What is hierarchical forecasting
Time series are often structured in a nested hierarchy. For example, the entire inventory of products that a retailer sells can be divided into categories of products. The categories can be further divided into individual products. When forecasting future sales, the forecasts for the products of a category should add up to the forecast for the category itself, and so forth up the hierarchy.
Similarly, the time dimension of a single time series can also exhibit a hierarchy. For example, forecasted sales for an individual product at the day level should add up to the product's forecasted weekly sales. The following figure shows this group and temporal hierarchy as a matrix:
Hierarchical forecasting has three objectives:
- Reduce overall bias to improve metrics over all time series (total sales).
- Reduce temporal bias to improve metrics over the horizon (season sales).
- Reduce group level bias to improve metrics over a group of time series (item sales).
In Vertex AI, hierarchical forecasting takes into account the hierarchical structure of time series by incorporating additional loss terms for aggregated predictions.
Hierarchical loss = (1 x loss) +
(temporal total weight x temporal total loss) +
(group total weight x group total loss) +
(group temporal total weight x group temporal total loss)

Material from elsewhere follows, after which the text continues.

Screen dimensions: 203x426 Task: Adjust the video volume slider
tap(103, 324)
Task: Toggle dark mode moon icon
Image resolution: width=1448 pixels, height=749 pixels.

For example, if the hierarchical group is "category", the predictions at the "category" level is the sum of predictions for all "products" in the category. If the objective of the model is mean absolute error (MAE), the loss would include the MAE for predictions at both the "product" and "category" levels. This helps to improve the consistency of forecasts at different levels of the hierarchy, and in some cases, may even improve metrics at the lowest level.
Configure hierarchical aggregation for model training
You can configure hierarchical aggregation when training your forecast models by
configuring
AutoMLForecastingTrainingJob
in the
Vertex AI SDK
or by
configuring hierarchyConfig
in the Vertex AI API.
Available parameters for AutoMLForecastingTrainingJob
and hierarchyConfig
include:
group_columns
group_total_weight
temporal_total_weight
group_temporal_total_weight
The parameters allow for different combinations of group and time aggregated
losses. They also allow you to assign weights to increase the priority of
minimizing the aggregated loss relative to the individual loss. For example, if
the weight is set to 2.0
, it will be weighted twice as much as the individual
loss.
group_columns
Column names in your training input table that identify the grouping for the
hierarchy level. The column(s) must be time_series_attribute_columns
. If the
group column is not set, all time series will be treated as part of the same
group and is aggregated over all time series.
group_total_weight
Weight of the group aggregated loss relative to the individual loss. Disabled if
set to 0.0
or is not set.
temporal_total_weight
Weight of the time aggregated loss relative to the individual loss. Disabled if
set to 0.0
or is not set.
group_temporal_total_weight
Weight of the total (group x time) aggregated loss relative to the individual
loss. Disabled if set to 0.0
or is not set. If the group column is not set,
all time series will be treated as part of the same group and is aggregated over
all time series.
Strategies to reduce bias
Consider starting with one type of aggregation (group or time) with a weight of
10.0
, and then halve or double the value based on the results.
Reduce overall bias
In fine-grained forecasts for distributing stock across stores where weighted absolute percentage error (WAPE) at the product x store x date level are used as a forecasting metric, forecasts often underpredict at the aggregate levels. To compensate for this overall bias, you can try the following:
- Set
group_total_weight
to10.0
. - Leave
group_columns
unset. - Leave other weights unset.
This aggregates over all time series and reduces overall bias.
Reduce temporal bias
In long term planning, forecasts may be made at a product x region x week level, but the relevant metrics may be measured with respect to seasonal totals. To compensate for this temporal bias, you can try the following:
- Set
temporal_total_weight
to10.0
. - Leave
group_columns
unset. - Leave other weights unset.
This aggregates over all dates in the horizon of a time series, and reduces temporal bias.
Reduce group level bias
For forecasts that are multi-purpose in the replenishment process, fine grained forecasts at the product x store x date or week level may be aggregated up to product x distribution center x date levels for distribution or product category x date levels for materials orders. To do this, perform the following:
- Set
group_total_weight
to10.0
. - Set
group_columns
, for example, ["region"] or ["region", "category"]. Setting multiple group columns uses their combined value to define the group. For best results, use group columns with 100 or fewer distinct combined values. - Leave other weights unset.
This aggregates over all time series in the same group for the same date, and reduces bias at the group level.
Limits
- Only one level of time series aggregation is supported. If more than one grouping column is specified, such as "product, store", the time series is in the same group only if they share the same values of both "product" and "store".
- We recommend using 100 or fewer groups.